**Extrait de la page**

C’est toujours très intéressant de jaser avec le défenseur Marc-Édouard Vlasic. Athlète articulé, intelligent et volubile, il s’exprime librement, sans détours et avec franchise. Mais en 2016, lorsque les Sharks s’étaient retrouvés en finale de la Coupe Stanley face aux Penguins, il ne nous avait donné que des grenailles de réponses ennuyantes et il avait défilé des clichés insipides pendant deux longues semaines. « Parlez-moi de mes chiens si vous voulez jaser! Mais sur les questions de hockey, vous n’aurez que des réponses plates, avait-il expliqué en souriant une fois les caméras fermées. Il n’est pas question que je dise quoi que ce soit de spécial, on est en finale de la Coupe Stanley et c’est pas le temps de faire un show. » C’est ça Marc-Édouard Vlasic, un gars franc et honnête. Ça ne faisait pas notre affaire mais on comprenait et il fallait respecter sa décision.

 

Cette discussion m’est revenue en tête après avoir parlé quelques minutes au téléphone avec le défenseur des Sharks.

 

La situation que l’on vit actuellement avec la COVID-19, c’est un peu la même histoire. Ça ne fait pas l’affaire de personne mais il faut respecter les protocoles. On nous dit des choses que l’on aimerait mieux ne pas entendre. Ça, c’est la réalité. Et à l’autre bout du vestiaire, il y a ceux qui laissent miroiter de belles choses. On peut y croire et espérer que ce qu’on nous dit est peut-être réaliste mais ça devient quand même de plus en plus difficile de penser qu’il y aura du hockey dans quelques semaines.

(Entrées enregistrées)
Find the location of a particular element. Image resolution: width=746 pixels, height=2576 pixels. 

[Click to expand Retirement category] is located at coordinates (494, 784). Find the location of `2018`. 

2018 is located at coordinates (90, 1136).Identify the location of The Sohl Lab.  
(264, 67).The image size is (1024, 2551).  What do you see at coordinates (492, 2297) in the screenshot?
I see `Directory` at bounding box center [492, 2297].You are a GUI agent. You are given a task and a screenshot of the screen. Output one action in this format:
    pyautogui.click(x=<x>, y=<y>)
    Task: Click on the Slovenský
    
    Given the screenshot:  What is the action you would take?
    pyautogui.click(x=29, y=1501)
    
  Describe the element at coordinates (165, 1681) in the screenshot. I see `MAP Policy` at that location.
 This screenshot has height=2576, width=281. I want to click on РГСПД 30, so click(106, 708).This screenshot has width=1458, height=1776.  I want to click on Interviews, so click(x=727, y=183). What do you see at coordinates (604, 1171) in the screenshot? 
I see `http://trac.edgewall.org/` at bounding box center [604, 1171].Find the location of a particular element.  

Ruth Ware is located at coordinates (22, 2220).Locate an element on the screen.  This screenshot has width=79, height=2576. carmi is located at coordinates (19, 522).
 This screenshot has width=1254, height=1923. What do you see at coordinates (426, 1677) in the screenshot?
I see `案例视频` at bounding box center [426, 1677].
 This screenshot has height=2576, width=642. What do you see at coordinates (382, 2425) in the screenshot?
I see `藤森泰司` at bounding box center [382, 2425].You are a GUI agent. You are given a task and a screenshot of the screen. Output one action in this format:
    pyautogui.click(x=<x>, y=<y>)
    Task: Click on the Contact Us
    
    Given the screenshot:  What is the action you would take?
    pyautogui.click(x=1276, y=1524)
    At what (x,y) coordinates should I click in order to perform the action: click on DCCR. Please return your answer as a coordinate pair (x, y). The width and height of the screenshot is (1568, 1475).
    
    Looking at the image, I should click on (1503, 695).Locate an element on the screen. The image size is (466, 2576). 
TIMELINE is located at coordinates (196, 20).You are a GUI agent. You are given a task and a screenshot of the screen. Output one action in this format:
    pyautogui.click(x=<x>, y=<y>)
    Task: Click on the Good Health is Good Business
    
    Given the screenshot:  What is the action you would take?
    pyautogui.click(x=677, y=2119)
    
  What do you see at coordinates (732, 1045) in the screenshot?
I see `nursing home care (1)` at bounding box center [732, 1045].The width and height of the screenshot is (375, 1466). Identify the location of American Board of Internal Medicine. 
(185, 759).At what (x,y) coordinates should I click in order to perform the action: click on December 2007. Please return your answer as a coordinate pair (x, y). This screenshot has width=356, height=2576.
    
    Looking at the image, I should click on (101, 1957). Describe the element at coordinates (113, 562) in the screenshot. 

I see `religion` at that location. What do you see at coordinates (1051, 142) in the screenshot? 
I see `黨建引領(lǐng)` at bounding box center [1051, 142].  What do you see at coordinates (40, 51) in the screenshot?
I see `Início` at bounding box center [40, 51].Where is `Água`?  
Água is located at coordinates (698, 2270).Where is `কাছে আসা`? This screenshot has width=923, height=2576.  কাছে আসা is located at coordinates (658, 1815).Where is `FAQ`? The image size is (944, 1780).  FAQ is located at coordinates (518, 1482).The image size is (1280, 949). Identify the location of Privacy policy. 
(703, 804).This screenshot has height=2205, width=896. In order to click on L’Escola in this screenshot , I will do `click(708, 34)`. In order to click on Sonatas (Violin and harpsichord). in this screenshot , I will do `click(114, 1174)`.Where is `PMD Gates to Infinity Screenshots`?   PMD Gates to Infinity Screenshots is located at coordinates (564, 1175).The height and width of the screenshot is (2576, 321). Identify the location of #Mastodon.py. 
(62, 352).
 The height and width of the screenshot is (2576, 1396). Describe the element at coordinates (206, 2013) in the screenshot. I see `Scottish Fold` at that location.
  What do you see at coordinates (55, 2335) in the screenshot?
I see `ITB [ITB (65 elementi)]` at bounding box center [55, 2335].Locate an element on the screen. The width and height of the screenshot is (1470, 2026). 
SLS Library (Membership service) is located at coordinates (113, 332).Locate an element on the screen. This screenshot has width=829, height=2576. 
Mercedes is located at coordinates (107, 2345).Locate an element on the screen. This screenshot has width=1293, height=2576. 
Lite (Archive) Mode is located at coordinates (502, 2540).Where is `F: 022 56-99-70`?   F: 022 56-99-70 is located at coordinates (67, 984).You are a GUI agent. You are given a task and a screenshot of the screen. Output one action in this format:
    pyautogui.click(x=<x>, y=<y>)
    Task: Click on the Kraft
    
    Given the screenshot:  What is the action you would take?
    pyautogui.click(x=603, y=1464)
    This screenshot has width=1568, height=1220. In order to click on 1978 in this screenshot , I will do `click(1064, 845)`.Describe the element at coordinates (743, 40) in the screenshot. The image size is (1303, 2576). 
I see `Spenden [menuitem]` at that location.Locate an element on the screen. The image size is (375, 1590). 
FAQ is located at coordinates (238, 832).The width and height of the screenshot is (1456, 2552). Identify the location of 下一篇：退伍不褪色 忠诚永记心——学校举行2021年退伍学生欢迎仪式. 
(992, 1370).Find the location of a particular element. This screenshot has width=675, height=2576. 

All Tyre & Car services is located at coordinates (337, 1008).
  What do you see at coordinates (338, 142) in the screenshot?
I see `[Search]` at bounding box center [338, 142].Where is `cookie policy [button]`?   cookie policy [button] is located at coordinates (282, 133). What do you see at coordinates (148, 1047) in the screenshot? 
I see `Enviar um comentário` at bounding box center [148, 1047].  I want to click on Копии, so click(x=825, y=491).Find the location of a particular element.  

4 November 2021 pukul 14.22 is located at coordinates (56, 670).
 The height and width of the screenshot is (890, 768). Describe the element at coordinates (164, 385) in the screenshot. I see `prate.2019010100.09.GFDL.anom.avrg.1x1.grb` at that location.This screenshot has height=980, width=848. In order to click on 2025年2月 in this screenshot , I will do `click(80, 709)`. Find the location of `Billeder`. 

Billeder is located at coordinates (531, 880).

**Consigne**
Citez fidèlement le passage de l'extrait sur Marc-Édouard Vlasic qui commence par les mots contenant « La situation que » et s'achève sur « dans quelques semaines. ». Les lignes n'ont aucun rôle à jouer ici.

**Corrigé**
La situation que l’on vit actuellement avec la COVID-19, c’est un peu la même histoire. Ça ne fait pas l’affaire de personne mais il faut respecter les protocoles. On nous dit des choses que l’on aimerait mieux ne pas entendre. Ça, c’est la réalité. Et à l’autre bout du vestiaire, il y a ceux qui laissent miroiter de belles choses. On peut y croire et espérer que ce qu’on nous dit est peut-être réaliste mais ça devient quand même de plus en plus difficile de penser qu’il y aura du hockey dans quelques semaines.